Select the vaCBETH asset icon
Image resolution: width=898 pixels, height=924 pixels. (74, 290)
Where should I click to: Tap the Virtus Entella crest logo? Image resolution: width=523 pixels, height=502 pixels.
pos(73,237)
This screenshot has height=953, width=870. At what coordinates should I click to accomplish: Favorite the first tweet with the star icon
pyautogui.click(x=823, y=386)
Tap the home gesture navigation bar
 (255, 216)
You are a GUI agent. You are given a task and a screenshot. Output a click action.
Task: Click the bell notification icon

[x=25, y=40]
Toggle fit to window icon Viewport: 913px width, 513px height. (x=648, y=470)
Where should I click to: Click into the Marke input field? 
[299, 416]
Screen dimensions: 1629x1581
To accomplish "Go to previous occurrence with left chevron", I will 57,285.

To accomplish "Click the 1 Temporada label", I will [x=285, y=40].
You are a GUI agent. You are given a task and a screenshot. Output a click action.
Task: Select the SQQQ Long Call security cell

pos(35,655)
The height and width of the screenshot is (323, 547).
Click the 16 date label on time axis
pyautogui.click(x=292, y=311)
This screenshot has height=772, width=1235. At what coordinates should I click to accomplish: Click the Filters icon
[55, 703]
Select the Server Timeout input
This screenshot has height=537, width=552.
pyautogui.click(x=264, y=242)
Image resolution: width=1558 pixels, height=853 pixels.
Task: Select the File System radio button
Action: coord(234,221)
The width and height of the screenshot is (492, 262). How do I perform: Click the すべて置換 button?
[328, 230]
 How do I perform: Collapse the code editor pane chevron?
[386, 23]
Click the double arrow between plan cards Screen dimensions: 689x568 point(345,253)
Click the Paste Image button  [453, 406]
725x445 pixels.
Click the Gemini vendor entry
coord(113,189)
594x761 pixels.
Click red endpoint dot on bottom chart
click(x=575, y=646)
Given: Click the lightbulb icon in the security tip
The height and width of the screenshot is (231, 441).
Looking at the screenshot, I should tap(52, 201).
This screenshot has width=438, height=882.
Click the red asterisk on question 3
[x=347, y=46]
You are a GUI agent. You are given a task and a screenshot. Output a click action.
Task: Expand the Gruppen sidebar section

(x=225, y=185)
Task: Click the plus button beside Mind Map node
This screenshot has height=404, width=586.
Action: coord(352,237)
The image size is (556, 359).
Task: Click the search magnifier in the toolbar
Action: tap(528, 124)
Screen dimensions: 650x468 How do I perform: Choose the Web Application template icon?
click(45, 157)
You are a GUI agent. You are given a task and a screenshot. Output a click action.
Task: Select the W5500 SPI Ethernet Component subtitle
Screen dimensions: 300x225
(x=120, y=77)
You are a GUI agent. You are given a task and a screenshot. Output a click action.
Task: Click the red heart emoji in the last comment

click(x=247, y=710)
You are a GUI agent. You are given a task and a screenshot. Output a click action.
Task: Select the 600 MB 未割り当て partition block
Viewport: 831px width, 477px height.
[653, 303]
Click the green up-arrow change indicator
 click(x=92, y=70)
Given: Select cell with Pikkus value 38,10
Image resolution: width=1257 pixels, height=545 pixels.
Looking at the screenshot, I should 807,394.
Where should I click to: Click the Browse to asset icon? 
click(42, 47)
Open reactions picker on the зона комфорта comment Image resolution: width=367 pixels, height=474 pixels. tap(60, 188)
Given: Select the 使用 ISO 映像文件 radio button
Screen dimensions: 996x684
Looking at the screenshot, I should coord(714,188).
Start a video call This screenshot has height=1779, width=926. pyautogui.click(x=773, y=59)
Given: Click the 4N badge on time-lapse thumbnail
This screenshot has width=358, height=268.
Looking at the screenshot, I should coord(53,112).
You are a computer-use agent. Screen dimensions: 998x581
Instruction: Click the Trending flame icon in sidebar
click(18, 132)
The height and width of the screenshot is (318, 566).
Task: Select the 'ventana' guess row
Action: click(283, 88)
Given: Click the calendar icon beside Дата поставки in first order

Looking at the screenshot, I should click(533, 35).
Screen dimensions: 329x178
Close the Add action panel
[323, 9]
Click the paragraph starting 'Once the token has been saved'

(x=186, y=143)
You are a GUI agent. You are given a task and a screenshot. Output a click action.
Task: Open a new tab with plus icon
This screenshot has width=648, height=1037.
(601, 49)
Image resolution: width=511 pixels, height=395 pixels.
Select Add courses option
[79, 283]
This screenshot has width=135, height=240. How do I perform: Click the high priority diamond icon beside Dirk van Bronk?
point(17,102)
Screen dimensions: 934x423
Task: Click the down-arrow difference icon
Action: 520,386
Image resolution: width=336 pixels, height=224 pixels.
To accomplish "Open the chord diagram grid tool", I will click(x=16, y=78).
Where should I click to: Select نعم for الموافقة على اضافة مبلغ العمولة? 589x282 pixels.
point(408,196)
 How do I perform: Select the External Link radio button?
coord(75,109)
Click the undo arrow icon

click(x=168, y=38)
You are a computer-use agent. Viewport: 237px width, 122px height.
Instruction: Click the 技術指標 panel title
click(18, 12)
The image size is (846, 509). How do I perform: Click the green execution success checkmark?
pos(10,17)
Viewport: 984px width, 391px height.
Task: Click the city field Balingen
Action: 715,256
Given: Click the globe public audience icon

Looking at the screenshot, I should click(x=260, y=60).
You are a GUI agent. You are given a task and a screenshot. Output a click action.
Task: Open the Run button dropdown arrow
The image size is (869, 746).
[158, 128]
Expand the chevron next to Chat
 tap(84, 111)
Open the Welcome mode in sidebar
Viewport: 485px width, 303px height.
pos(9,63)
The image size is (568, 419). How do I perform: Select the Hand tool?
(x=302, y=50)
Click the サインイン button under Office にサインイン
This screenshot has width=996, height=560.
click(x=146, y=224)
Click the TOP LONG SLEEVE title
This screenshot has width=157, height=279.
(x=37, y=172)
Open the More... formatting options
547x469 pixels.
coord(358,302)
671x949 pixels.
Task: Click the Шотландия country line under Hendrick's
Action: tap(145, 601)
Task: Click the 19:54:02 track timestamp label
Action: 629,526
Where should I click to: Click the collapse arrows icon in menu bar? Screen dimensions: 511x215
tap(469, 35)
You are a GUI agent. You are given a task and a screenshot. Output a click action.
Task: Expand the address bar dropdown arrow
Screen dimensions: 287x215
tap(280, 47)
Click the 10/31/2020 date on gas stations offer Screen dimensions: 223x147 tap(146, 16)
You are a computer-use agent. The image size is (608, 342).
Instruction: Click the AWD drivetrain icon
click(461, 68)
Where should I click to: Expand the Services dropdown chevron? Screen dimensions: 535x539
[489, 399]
::::::::
* [PROBLEM TO SOLVE]: Word for word, restate the lines of the listing above starting at the line with "Click the Gemini vendor entry" and ending at the line with "Given: Select cell with Pikkus value 38,10", and nothing outside them.

* [SOLUTION]:
Click the Gemini vendor entry
coord(113,189)
594x761 pixels.
Click red endpoint dot on bottom chart
click(x=575, y=646)
Given: Click the lightbulb icon in the security tip
The height and width of the screenshot is (231, 441).
Looking at the screenshot, I should tap(52, 201).
This screenshot has width=438, height=882.
Click the red asterisk on question 3
[x=347, y=46]
You are a GUI agent. You are given a task and a screenshot. Output a click action.
Task: Expand the Gruppen sidebar section

(x=225, y=185)
Task: Click the plus button beside Mind Map node
This screenshot has height=404, width=586.
Action: coord(352,237)
The image size is (556, 359).
Task: Click the search magnifier in the toolbar
Action: tap(528, 124)
Screen dimensions: 650x468 How do I perform: Choose the Web Application template icon?
click(45, 157)
You are a GUI agent. You are given a task and a screenshot. Output a click action.
Task: Select the W5500 SPI Ethernet Component subtitle
Screen dimensions: 300x225
(x=120, y=77)
You are a GUI agent. You are given a task and a screenshot. Output a click action.
Task: Click the red heart emoji in the last comment

click(x=247, y=710)
You are a GUI agent. You are given a task and a screenshot. Output a click action.
Task: Select the 600 MB 未割り当て partition block
Viewport: 831px width, 477px height.
[653, 303]
Click the green up-arrow change indicator
 click(x=92, y=70)
Given: Select cell with Pikkus value 38,10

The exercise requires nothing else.